BACKGROUND AND AIMS Hepatocellular carcinoma (HCC) is a leading cause of cancer-related death. c-Rel, an NF-κB transcription factor family subunit is typically pro-tumourigenic, however, it has recently been reported as a tumour suppressor. Here we investigated the role of c-Rel in HCC. APPROACH AND RESULTS Histological and transcriptional studies confirmed expression of c-Rel in human HCC patients, but low c-Rel expression correlated with increased tumour cell proliferation, mutational burden, and was associated with advanced disease. In vivo, global (Rel-/- ) and epithelial specific (RelAlb ) c-Rel knockout mice develop more tumours, with a higher proliferative rate and increased DNA damage, than wild type (WT) controls 30 weeks post-diethylnitrosamine (DEN) injury. However, tumour burden was comparable when c-Rel was deleted in hepatocytes once tumours were established, suggesting c-Rel signalling is important in preventing HCC initiation after genotoxic injury, rather than for HCC progression. In vitro, Rel-/- hepatocytes were more susceptible to genotoxic injury than WT controls.

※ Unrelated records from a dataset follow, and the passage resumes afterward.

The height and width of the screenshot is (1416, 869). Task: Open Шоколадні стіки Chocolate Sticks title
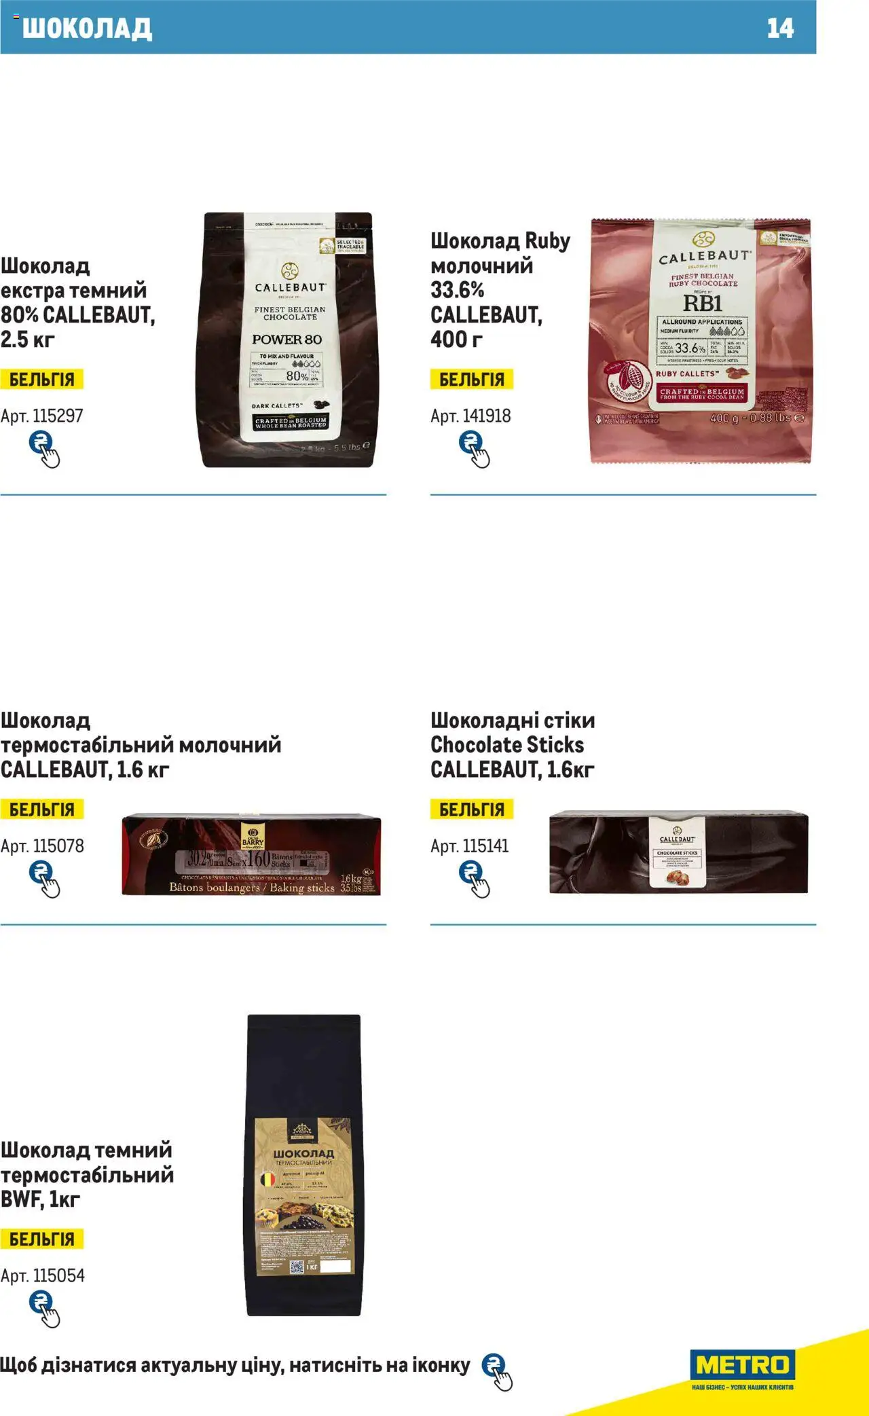click(513, 745)
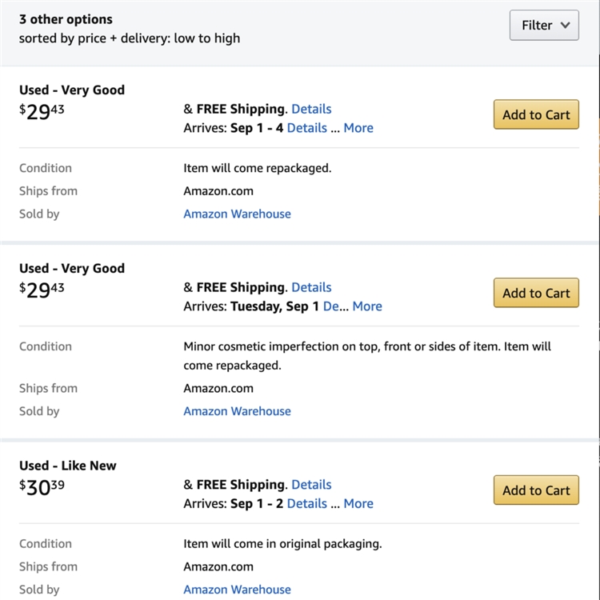Expand More beside the Tuesday, Sep 1 arrival
The image size is (600, 600).
point(367,306)
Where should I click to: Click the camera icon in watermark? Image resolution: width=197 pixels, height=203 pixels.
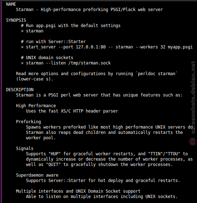pos(193,141)
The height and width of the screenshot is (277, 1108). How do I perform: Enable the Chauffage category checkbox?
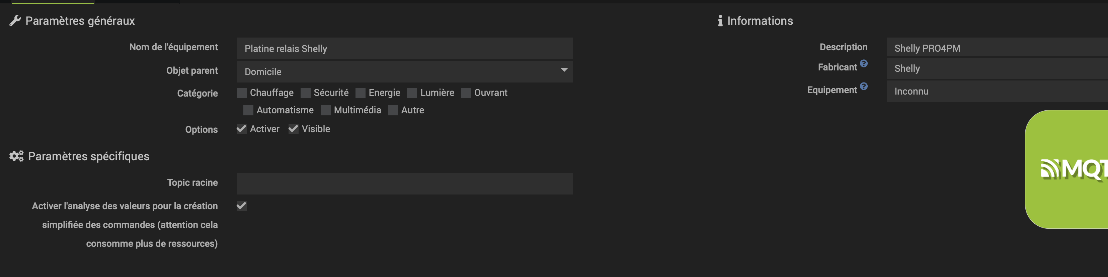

ATM-CHK2 DNA damage response pathway proteins were supressed in Rel-/- hepatocytes following genotoxic injury, suggesting that c-Rel is required for effective DNA repair. To determine if c-Rel inhibition sensitises cancer cells to chemotherapy, by preventing repair of chemotherapy-induced DNA damage, thus increasing tumour-cell death, we administered single or combination doxorubicin and IT-603 (c-Rel inhibitor) therapy in an orthotopic HCC model. Indeed, combination therapy was more efficacious than doxorubicin alone. CONCLUSION Hepatocyte c-Rel signalling limits genotoxic injury, and subsequent HCC burden. Inhibiting c-Rel as an adjuvant therapy increased the effectiveness of DNA damaging agents and reduced HCC growth.